Organic Brown Rice Syrup
The less known of the natural sweeteners, brown rice syrup is arguably less “sweet” than the others, with a mild flavor and thick consistency. The milder taste is result from of fact that this syrup is a complex carbohydrate extracted from whole grain rice, so it contains less natural sugar and processes more slowly in the body.
Uses: Alternative for corn syrup, homemade granola bars.
Pureed or Mashed Organic Fruit
Another easy fix to replace sugar in baking for kids is to use pureed or mashed fruit. Whole fruit contains fiber and protein that is removed from fruit juice making it a more nutritious option than juice.
Uses: Bananas, apples or berries can take the place of sugar when making muffins, can be added to pancakes and smoothies and poured over oatmeal or other hot cereal.
Organic Agave Syrup
This one gets a bit tricky. Although agave may have a low glycemic index and does not spike blood sugars like other sweeteners can, the truth is MOST agave syrup has a higher fructose content than any commercial sweetener — ranging from 70 to 97 percent, depending on the brand, which is far higher than high fructose corn syrup (HFCS), which averages 55 percent. Most agave products are so highly processed and refined that it bears no resemblance to the agave plant.

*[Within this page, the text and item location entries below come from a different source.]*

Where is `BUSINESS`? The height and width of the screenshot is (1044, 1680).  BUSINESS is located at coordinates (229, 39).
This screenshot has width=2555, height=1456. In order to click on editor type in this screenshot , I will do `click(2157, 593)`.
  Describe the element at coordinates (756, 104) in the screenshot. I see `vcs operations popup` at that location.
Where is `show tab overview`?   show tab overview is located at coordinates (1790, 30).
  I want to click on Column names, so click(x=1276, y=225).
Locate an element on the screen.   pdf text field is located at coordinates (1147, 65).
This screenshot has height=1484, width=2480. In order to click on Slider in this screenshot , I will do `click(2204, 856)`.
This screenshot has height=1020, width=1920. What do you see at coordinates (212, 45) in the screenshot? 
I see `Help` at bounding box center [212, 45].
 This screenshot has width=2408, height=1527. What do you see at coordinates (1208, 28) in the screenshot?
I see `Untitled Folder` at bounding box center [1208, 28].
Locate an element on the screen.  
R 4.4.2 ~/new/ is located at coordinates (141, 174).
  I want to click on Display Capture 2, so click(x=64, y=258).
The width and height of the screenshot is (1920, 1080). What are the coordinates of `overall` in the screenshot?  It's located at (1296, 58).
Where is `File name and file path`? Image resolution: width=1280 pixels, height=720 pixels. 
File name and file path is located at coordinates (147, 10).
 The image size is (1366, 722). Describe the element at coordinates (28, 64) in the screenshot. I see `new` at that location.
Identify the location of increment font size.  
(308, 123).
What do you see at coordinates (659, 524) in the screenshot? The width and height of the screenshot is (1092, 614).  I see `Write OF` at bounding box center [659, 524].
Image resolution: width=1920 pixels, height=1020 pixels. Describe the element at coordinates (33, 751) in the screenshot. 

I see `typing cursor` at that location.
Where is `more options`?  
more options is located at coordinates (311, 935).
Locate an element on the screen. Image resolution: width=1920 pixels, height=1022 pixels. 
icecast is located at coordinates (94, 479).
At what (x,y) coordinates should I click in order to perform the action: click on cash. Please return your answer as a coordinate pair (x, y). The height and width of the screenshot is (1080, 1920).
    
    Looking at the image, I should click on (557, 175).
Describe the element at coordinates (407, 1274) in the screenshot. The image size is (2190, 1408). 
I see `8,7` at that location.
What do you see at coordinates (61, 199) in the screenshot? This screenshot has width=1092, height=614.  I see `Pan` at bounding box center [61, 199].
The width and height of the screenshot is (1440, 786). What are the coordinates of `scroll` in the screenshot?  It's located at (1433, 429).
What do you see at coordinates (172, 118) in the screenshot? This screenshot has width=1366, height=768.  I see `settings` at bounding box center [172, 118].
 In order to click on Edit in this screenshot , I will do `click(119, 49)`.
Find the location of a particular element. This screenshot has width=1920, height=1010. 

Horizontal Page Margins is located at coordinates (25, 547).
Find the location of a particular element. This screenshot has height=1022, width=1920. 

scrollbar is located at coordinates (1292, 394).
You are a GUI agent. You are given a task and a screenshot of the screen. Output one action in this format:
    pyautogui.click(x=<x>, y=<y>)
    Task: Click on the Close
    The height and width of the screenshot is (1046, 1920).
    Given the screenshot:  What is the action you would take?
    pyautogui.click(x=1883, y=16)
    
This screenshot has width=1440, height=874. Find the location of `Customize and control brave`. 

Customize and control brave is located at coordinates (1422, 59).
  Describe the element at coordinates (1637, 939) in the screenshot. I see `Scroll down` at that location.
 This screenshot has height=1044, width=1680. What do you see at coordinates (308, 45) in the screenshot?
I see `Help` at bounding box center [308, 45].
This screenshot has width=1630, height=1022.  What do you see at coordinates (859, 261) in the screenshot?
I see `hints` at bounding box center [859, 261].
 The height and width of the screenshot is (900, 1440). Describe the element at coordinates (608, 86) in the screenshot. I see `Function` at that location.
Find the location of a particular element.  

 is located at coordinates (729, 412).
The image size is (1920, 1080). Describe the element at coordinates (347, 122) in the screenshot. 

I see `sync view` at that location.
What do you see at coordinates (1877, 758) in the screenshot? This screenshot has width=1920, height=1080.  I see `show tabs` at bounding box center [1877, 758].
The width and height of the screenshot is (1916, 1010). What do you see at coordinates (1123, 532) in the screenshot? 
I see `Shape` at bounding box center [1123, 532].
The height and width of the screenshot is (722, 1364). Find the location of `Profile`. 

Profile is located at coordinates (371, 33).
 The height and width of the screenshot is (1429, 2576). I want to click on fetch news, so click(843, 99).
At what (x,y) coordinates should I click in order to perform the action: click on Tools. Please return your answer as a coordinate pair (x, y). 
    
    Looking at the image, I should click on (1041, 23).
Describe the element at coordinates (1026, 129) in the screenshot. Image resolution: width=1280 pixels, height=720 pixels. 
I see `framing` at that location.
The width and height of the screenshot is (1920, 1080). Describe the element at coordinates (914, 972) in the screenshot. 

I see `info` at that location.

Safest Sugar Alternatives for Diabetics
The only healthy sugar substitutes I would recommend for individuals with diabetes, insulin resistance, metabolic syndrome, etc., are stevia, lo han, and xylitol (a sugar alcohol). Keep in mind that any sweetener whether natural or artificial, may still contribute to insulin resistance, so limit its use.
Forget the Artificial Sweeteners!
You simply cannot put artificial sweeteners in the category of “healthy sugar substitutes”. Artificial sweeteners can actually be far worse for you than sugar and fructose, and there is scientific evidence to back this up. Symptoms reported after ingesting Splenda include gastrointestinal problems, seizures, dizziness, migraines, blurred vision, allergic reactions, blood sugar increases, and weight gain. Aspartame (NutraSweet, Equal) is probably the worst of these sweeteners and accounts for over 75 percent of the adverse reactions to food additives reported to the FDA, including memory loss and other neurological problems. Artificial sweeteners basically trick your body into thinking that it’s going to receive sugar (calories), but when the sugar doesn’t come, your body continues to signal that it needs more, which results in carb cravings and subsequent weight gain.